I think Tom Port's main interest is to make a living. Charge what the market will bear. How many of his records are you willing to buy at those kind of prices? I think the law of diminishing returns starts to set in somewhere here. I would think you have to be a real vinyl junkie or have too much money to keep buying records at those prices. IMO.
Are "Hot Stampers" a myth ? An urban legend ? No. However, even careful examination of deadwax information will only take you so far. You must, unfortunately, listen through many different copies of the same title to find that holy grail, that 1 in a million copy that just sounds better. Yes the better copies are out there in the wild, just waiting for you. I have found my share, as have others. But it has been hit or miss. BR takes the time to sort through different copies to find the ideal copy that sounds best. Their time, money and effort equate to the cost they charge for a given title. You pay their price from the comfort of your home, or you spend the (considerable) amount of time to track down your hot stamper copy. For some people time really is money, and their money is better spent by purchasing the "best" copy from a vendor.
All of us need to remember that every time we find a copy that sounds better, we tacitly acknowledge the business model of BR.....
Disclaimer- I am not a customer of BR, nor do I expect to be in the future.
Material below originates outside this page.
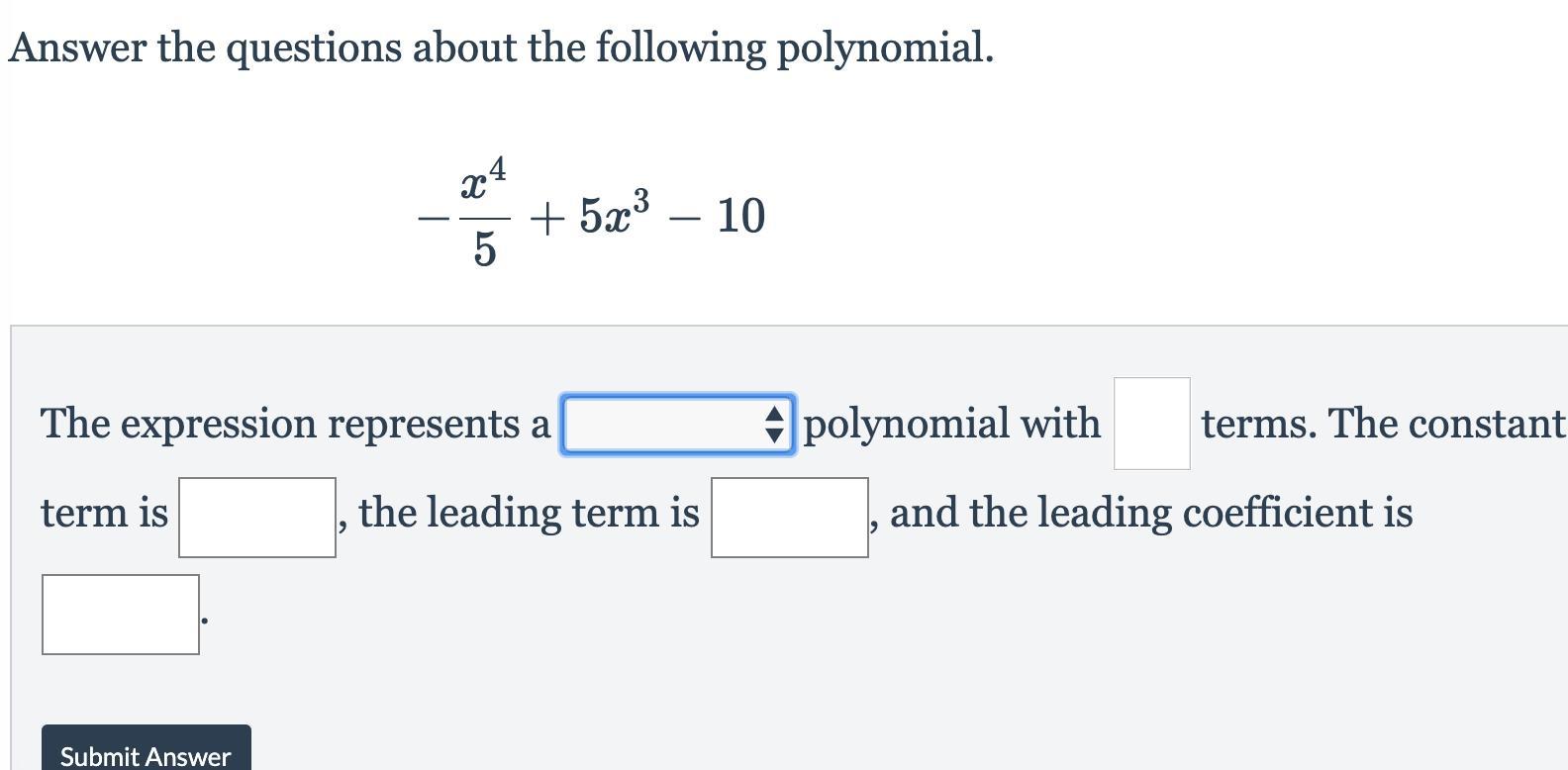Click "and the leading coefficient is" text
Viewport: 1568px width, 770px height.
(x=1150, y=513)

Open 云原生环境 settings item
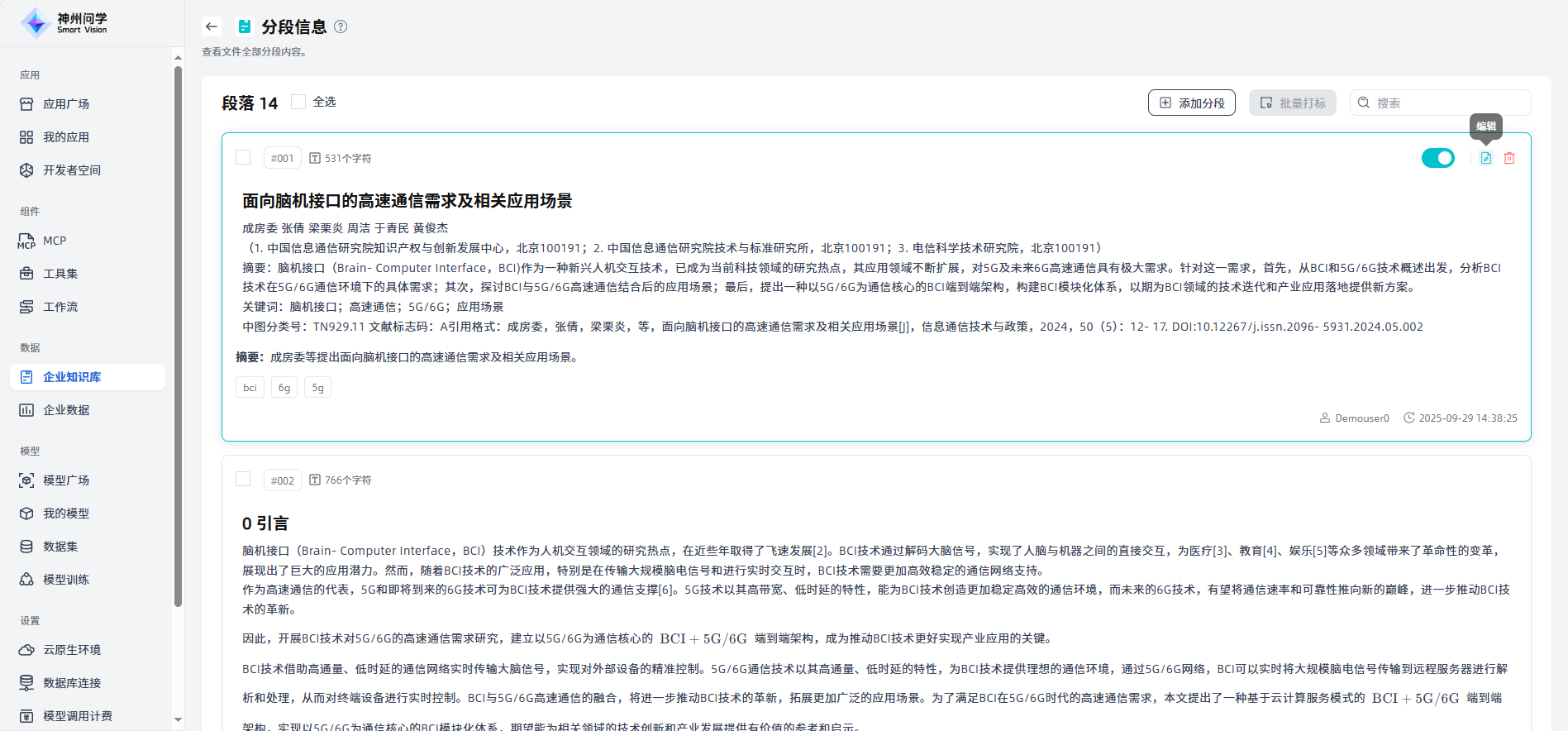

Many of us have copies of these timeless classics. All my copies have been through 2-4 copies to get to my "hot stamper." Totaled, I may have spent up to....$150? I wonder if any of my copies are "WHS" grade? My Yes and EJ had an Audio Desk cleaning, they are quite impressive!
$1000.00 for the White Album...ouch!
I'm sure whoever purchases it, they have the system to appreciate it.
Up until recently I doubt I would have noticed differences among LPs of the same title and pressings. However with the upgrades to my system this year I can now hear much more easily,wear on records, and differences in quality of the record sound. So I can see how someone with a lot of money to burn might want to skip the tedious effort of checking many copies of an Lp to choose the one that sounds best. that some DO SOUND BETTER, particularly with used LPs no question. Would I pay $500? not a chance.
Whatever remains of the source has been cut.